Putu Wijaya merupakan seniman teater, sastrawan, jurnalis, dan budayawan yang dikenal sebagai pendiri Teater Mandiri pada 1971 di Jakarta. Di dunia teater Indonesia, Putu dan Teater Mandiri dianggap membawa pembaruan melalui pertunjukan-pertunjukan yang kental dengan nuansa eksperimental.
Putu, yang memiliki nama lengkap I Gusti Ngurah Putu Wijaya, juga dikenal sebagai penulis produktif yang sudah menerbitkan sekitar 40 buku, baik novel, kumpulan cerpen, maupun naskah drama. Selain itu, seniman kelahiran Tabanan, Bali, 11 April 1944 tersebut juga pernah menjadi wartawan di sejumlah media massa.
Dalam pidatonya di ISI Yogyakarta yang diberi judul ”Tradisi Baru”, Putu menjabarkan tentang adanya jurang pemisah antara teater tradisional dan teater modern di Indonesia pada masa lalu. Hingga dekade 1950-an, para pegiat teater modern di Indonesia dinilai sangat berkiblat pada karya-karya teater dari negara-negara Barat. Akibatnya, pertunjukan teater modern saat itu selalu berupaya membedakan dirinya dengan teater tradisional, seperti ketoprak, wayang orang, ludruk, dan lenong.
Hingga dekade 1950-an, para pegiat teater modern di Indonesia dinilai sangat berkiblat pada karya-karya teater dari negara-negara Barat.
Tradisi baru
Namun, menurut Putu, kondisi itu perlahan-lahan berubah ketika Taman Ismail Marzuki (TIM) berdiri di Jakarta pada 1968. Pada masa itu, TIM menjadi tempat pementasan aneka jenis pertunjukan, baik teater modern yang mementaskan naskah karya pujangga Barat maupun pertunjukan tradisional. Dari proses itu, para seniman teater modern pun mulai menggali dan mengeksplorasi elemen-elemen teater tradisional.
”Perbedaan teater tradisi dan teater modern yang semula kita cemaskan sebagai jurang yang akan abadi ternyata akhirnya runtuh seperti Tembok Berlin. Akar tradisi diam-diam disepakati menjadi kunci untuk eksis dan berkans besar \'menang’ di forum dunia,” ujar Putu.

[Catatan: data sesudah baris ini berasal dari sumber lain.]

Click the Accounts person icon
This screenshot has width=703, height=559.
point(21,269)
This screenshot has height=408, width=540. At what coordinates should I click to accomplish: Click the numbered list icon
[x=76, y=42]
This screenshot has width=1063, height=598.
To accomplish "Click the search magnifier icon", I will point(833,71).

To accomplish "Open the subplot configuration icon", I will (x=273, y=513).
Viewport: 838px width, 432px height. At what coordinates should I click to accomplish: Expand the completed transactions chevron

Perbedaan teater tradisi dan teater modern yang semula kita cemaskan sebagai jurang yang akan abadi ternyata akhirnya runtuh seperti Tembok Berlin.

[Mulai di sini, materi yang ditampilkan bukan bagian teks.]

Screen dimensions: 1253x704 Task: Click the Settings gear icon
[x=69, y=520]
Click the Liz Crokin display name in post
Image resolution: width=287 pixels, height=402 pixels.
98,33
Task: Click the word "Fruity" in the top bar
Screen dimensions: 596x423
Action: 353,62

Putu menyebut kecenderungan itu sebagai sebuah ”tradisi baru” dalam dunia teater di Indonesia. Bersama kelompok Teater Mandiri, Putu juga ikut mengalami dan berproses dengan kecenderungan ”tradisi baru” tersebut. ”Saya beruntung ikut terlibat, mengalami, bergulung, tergerus menyaksikan proses kebangkitan tradisi baru itu,” ungkapnya.
Kini, setelah puluhan tahun berproses sebagai seniman teater, Putu juga menyimpulkan bahwa proses penciptaan teater harus menjadikan segala referensi sebagai sesuatu yang setara. Oleh karena itu, referensi dari karya-karya teater Barat harus juga diperlakukan setara dengan referensi dari seni pertunjukan tradisional.
”Semua referensi teater itu setara, sama. Jangan mengagung-agungkan teater Barat dan jangan mengagungkan-agungkan teater tradisi Timur. Semuanya setara, semuanya agung,” papar Putu.
Semua referensi teater itu setara, sama. Jangan mengagung-agungkan teater Barat dan jangan mengagungkan-agungkan teater tradisi Timur. Semuanya setara, semuanya agung.
Rektor ISI Yogyakarta Agus Burhan mengatakan, pemberian gelar doktor honoris causa kepada Putu Wijaya didasari sejumlah pertimbangan, misalnya pencapaian karya teater Putu yang dianggap luar biasa serta besarnya jasa Putu dalam pengembangan ilmu dan dunia teater modern Indonesia. Putu juga dinilai memiliki pengaruh luas dalam kehidupan sosial dan kemanusiaan. ”Putu Wijaya adalah seorang seniman sekaligus penanda zaman,” ujar Agus.